On a 4MHz 6502, we are already down to a maximum theoretical ARM speed of around 30,000 instructions per second for the simplest possible add instruction.
Update:
superheat has come up with an optimisation for the add which is a compromise between my original all hard coded example and the generalised zero page indirect example.
You can have 16 copies of the following
CLC ; 2 cycles
LDA regByte0,X ; 4 cycles
ADC regByte0,Y ; 4 cycles
STA regDestByte0 ; 3 cycles (assuming in zero page)
LDA regByte1,X ; 4 cycles
ADC regByte1,Y ; 4 cycles
STA regDestByte1 ; 3 cycles (assuming in zero page)
LDA regByte2,X ; 4 cycles
ADC regByte2,Y ; 4 cycles
STA regDestByte2 ; 3 cycles (assuming in zero page)
LDA regByte3,X ; 4 cycles
ADC regByte3,Y ; 4 cycles
STA regDestByte3 ; 3 cycles (assuming in zero page)

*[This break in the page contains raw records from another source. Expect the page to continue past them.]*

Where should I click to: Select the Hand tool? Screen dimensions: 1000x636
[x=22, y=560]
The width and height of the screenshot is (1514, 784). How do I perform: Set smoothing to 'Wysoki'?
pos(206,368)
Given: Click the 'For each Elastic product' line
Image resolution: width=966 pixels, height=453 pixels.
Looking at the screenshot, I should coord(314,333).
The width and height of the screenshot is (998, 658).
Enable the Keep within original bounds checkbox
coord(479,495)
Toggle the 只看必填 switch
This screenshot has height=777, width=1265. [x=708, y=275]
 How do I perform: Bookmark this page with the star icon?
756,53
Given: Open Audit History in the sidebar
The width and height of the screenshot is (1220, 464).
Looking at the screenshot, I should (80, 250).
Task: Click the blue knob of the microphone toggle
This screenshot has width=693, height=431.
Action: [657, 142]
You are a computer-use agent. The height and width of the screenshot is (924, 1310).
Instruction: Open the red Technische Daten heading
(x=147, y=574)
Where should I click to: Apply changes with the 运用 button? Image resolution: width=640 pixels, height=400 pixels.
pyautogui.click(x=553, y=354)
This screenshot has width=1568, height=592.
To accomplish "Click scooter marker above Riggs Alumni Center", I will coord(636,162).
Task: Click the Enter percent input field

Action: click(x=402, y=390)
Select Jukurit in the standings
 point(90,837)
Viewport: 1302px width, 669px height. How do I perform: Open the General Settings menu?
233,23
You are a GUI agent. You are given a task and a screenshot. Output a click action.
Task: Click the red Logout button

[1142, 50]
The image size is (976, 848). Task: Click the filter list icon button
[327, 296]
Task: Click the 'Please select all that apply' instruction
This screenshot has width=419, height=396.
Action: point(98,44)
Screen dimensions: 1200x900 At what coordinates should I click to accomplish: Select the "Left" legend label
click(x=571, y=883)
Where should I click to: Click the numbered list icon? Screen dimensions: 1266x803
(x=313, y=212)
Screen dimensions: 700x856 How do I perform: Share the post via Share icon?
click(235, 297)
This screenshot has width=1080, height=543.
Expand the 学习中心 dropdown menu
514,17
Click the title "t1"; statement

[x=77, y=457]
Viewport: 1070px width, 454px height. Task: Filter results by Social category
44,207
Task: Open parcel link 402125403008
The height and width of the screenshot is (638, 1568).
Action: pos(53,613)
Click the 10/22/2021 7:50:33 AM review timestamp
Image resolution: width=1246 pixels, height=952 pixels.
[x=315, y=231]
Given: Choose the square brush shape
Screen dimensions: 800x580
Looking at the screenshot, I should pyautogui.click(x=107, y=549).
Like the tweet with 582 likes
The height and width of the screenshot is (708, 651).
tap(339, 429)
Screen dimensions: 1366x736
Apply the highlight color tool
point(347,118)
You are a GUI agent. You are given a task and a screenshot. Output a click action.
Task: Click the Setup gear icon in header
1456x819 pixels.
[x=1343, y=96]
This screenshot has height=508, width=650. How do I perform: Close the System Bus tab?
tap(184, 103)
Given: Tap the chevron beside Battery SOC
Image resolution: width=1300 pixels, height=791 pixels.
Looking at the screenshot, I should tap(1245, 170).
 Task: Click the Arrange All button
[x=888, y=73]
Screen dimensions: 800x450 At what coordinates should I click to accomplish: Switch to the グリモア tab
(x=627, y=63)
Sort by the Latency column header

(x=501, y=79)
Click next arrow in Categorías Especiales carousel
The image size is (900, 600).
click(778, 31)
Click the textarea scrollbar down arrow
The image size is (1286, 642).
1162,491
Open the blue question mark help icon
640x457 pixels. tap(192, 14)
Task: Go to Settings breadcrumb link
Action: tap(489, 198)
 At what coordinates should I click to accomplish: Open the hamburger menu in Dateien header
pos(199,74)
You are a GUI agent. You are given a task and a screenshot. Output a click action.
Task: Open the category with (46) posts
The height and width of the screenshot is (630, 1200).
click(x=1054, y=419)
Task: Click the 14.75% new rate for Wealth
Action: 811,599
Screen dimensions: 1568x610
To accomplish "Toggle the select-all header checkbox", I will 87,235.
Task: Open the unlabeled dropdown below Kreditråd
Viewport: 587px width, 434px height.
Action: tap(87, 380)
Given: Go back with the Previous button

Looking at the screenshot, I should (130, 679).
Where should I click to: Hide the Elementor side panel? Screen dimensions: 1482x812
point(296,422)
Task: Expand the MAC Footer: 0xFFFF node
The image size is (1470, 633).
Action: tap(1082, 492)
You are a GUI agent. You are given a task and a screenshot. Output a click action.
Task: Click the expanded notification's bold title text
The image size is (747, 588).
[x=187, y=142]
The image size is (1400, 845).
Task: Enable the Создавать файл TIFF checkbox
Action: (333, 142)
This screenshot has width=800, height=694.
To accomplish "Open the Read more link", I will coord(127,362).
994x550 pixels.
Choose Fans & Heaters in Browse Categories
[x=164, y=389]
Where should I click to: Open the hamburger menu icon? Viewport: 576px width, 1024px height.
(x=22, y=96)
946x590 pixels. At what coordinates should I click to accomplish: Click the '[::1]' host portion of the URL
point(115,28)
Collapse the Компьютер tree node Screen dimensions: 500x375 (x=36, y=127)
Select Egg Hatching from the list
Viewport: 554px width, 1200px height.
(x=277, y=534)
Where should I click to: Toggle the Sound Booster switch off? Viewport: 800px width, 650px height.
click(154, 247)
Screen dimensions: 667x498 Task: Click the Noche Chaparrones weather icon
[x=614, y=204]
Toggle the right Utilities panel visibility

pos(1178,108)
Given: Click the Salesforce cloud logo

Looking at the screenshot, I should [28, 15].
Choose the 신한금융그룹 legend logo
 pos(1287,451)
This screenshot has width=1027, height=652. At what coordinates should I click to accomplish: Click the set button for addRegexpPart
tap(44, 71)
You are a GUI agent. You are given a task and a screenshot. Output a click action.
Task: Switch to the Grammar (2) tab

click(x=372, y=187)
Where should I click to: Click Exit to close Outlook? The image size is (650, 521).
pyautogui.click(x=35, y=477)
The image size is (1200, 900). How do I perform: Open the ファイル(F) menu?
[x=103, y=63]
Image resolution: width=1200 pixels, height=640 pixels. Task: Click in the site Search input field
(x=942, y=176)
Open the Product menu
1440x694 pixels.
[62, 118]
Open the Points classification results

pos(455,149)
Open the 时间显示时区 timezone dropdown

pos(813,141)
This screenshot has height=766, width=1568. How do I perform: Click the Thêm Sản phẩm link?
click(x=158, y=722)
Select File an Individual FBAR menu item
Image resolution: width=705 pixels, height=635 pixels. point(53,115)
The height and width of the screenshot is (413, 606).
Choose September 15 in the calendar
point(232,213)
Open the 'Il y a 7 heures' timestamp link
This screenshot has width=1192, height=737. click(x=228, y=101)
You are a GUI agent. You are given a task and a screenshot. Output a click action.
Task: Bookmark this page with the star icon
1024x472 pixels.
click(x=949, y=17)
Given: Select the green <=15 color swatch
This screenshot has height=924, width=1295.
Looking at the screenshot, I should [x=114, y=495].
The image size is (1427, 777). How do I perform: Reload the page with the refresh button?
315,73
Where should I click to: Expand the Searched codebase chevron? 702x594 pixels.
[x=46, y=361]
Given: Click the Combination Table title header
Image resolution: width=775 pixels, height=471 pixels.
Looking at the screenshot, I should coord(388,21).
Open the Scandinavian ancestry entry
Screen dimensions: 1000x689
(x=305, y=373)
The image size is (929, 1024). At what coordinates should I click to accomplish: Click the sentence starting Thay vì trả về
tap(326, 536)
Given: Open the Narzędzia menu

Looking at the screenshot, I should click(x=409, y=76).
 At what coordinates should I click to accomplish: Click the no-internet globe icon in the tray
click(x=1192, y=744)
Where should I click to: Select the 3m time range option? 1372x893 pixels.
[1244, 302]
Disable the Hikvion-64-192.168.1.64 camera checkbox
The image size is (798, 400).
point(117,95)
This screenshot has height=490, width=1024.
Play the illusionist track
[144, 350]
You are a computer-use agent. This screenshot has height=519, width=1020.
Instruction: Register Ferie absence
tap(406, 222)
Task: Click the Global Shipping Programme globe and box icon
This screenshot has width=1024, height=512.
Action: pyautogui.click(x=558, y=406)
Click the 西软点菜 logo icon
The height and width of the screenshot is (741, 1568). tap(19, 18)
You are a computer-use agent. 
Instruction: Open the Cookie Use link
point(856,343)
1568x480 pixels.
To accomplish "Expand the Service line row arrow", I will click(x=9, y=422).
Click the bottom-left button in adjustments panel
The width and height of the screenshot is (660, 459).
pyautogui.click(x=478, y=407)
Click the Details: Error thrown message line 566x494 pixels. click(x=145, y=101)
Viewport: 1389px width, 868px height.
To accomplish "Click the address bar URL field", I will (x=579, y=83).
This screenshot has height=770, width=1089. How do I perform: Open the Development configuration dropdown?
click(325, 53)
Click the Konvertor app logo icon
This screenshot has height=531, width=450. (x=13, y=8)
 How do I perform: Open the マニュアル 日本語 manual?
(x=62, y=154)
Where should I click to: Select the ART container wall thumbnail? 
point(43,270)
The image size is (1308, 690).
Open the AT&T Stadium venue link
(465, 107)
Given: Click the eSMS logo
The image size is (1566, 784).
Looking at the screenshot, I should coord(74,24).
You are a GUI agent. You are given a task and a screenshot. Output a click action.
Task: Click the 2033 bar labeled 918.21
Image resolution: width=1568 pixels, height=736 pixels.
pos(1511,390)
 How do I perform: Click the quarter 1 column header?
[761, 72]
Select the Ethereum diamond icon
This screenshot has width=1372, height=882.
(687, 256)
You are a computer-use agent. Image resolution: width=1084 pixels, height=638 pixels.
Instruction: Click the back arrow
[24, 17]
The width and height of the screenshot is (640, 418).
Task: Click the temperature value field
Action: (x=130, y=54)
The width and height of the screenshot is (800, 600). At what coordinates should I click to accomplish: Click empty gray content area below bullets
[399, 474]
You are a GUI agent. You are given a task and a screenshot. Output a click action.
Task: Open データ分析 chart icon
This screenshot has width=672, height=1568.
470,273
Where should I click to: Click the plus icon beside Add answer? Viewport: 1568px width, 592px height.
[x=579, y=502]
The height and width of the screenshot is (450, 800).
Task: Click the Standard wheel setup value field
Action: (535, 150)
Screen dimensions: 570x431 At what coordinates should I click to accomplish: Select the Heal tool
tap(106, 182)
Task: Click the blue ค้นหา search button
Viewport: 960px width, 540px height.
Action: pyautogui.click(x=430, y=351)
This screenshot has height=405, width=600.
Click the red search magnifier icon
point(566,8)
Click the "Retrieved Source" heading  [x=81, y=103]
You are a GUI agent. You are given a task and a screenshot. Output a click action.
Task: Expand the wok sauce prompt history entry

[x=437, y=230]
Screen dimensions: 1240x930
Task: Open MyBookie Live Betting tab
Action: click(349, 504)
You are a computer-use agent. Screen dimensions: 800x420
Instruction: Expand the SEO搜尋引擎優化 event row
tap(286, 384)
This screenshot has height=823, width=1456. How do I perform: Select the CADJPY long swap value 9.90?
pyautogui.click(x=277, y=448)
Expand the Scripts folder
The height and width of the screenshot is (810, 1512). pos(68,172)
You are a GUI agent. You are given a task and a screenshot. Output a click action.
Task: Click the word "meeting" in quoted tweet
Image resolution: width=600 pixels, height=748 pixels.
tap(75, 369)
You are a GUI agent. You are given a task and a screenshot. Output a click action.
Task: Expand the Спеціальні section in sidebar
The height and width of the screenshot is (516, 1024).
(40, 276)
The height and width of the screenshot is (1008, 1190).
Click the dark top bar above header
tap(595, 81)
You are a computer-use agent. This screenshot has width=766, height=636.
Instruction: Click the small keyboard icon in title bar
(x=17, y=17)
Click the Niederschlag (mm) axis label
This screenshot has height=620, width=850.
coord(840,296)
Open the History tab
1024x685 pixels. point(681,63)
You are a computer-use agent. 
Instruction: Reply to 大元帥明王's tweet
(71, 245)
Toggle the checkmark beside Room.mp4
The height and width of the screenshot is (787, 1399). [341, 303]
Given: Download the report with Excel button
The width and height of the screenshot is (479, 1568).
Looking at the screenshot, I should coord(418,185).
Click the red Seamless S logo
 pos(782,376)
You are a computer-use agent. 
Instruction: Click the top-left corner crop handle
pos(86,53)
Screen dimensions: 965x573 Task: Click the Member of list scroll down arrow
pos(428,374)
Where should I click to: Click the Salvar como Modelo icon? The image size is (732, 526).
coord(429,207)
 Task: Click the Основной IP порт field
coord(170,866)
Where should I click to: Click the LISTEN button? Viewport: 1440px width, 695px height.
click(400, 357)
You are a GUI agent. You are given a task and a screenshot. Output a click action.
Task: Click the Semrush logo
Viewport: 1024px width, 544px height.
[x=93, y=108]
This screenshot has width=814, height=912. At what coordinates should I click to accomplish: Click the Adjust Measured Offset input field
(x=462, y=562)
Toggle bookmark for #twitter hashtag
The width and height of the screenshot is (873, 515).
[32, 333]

which comes in at 46 cycles instead of 70. X
and Y
are used as the the register numbers (or 2x or 4x of the register number depending on how the bytes of the registers are organised in memory).
However, you wouldn't use this in practice because one of the source operands can be far more general than the content of a register. It's far more likely that you would calculate the effective address of the second operand, put it in a zero page location and then indirectly address off that.
And of course, none of the solutions addresses the fact that we have hard coded an ADC
between the load and the store. In reality, you'd do a JMP
through a vector table (5 extra cycles) and then a JMP
back to the relevant store (3 cycles) and you'd probably fetch both operands into two zero page locations, do the calculation into another zero page location and then store all four bytes back to the specified register, especially if you weren't deliberately optimising for speed.
So, although supercat's optimisation would improve on my upper estimate of 30k operations per second, it wouldn't be enough to get to 100k and it does not take into account (neither did may example) the fact that generalising to more than just adding adds a whole lot more overhead that makes my 30k look optimistic.